Atualmente, além dos professores dos diversos níveis apontarem este problema, desde a luta pela construção por Diretrizes e bases de uma educação nacional desde a década de 1980, este problema já estava em pauta.
No entanto, as notas do ENEM tomaram a mídia em função dos interesses da grande burguesia em acabar com tal avaliação, já que a mesma contribui minimamente para democratizar à educação para as classes menos favorecidas.
Sem esquecer da discussão mais ampla do intuito da grande mídia e os interesses quanto à privatização da educação e tendo em vista a dimensão política deste debate, educadores de todo o país apontam em pesquisas, teses, dissertações e congressos há mais de vinte anos, a questão do aprofundamento dos temas de redação, que passam necessariamente pela prioridade do aprofundamento sociológico e filosófico ancorado nas demais disciplinas das Ciências Humanas, como a História, a Geografia, a Lingua Portuguesa e a Redação.
Na década de 1980 quando a Lei de Diretrizes e Bases da Educação foi motivo de muito debate, muita luta, cerca de 118 greves foram feitas no final da década de 1970 e início de 1980 e, aliando à luta pela inclusão pelas maiorias das classes menos favorecidas nos bancos escolares, este número de greves passou a somar mais de 2 mil greves no final dos anos 1990 (NORONHA, 1991:95). Esta foi parte de uma luta que se somava, inclusive, à luta pela democratização da educação, com professores e estudantes à frente das lutas e debates que levaram à implantação da LDB, pautada pelos próprios professores, mas que no entanto, só em 1996 a lei foi implementada pelo governo Fernando Henrique. Mesmo assim depois que retirou-se a pauta das mãos dos professores e passou-a para as mãos do Sociólogo Darcy Ribeiro, que fez a redação da lei para o governo.
A Sociologia e a Filosofia foram retiradas por mais de vinte anos pelos sucessivos governos da Ditadura Civil Militar no Brasil (1964 -1985) do currículo escolar, com a Lei 5.692 posta em prática em 1971.

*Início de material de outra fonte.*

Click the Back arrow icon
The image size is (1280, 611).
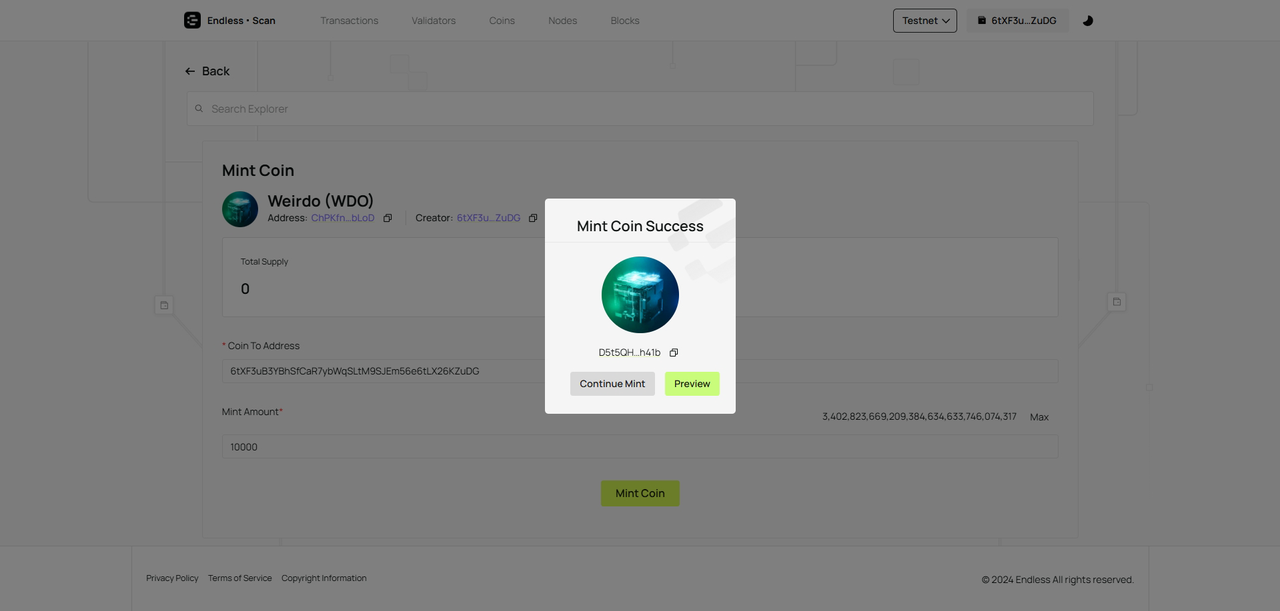click(x=190, y=71)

Na luta pela implementação da LDB - a Lei de Diretrizes e Bases da Educação Nacional, apontavam a demanda da redemocratização do país visando a necessidade de aprofundamento das Ciências Humanas, com a reinserção do estudo da Sociologia e da Filosofia junto a inclusão das maiorias das classes excluídas na escola pública, que até o fim da Ditadura Militar em 1985 era privilégio das elites.
Embora a polêmica não pare por aí, foi retirado novamente em 2014 do currículo do Ensino Médio, metade dos tempos de Sociologia e metade dos tempos de Filosofia, ficando o debate, na esfera institucional( do governo) e com diversos professores abandonando as escolas, chegando a mais de 100 (cem) professores por dia no Estado do Rio de Janeiro,de acordo com pesquisa feita em fevereiro de 2015 no Diário Oficial pelo blog observações educacionais.

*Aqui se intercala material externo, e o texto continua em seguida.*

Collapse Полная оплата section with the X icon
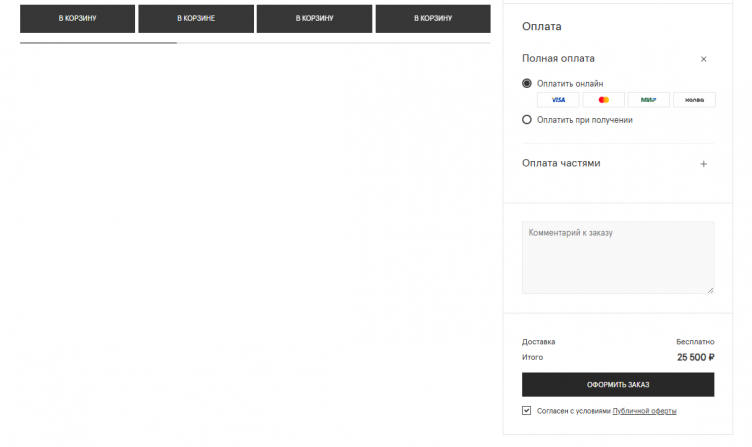 pyautogui.click(x=703, y=59)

A justa luta pela reinserção da Filosofia e da Sociologia no Ensino Médio nos faz pensar o porquê da insistência em retirá-las da grade curricular...com a máxima: Pensar é perigoso? Por qual motivo?

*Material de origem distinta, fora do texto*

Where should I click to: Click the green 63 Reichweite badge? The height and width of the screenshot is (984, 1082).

Para nós, o aprofundamento de questões como estas não se deve restringir somente ao professor, já que o interesse pela educação provém também do estudante e pela qualidade na educação para que possam continuar estudando, se insiram no mercado do trabalho, e sobretudo passem a ver seus direitos respeitados e por isso saibam os caminhos de conquistá-los.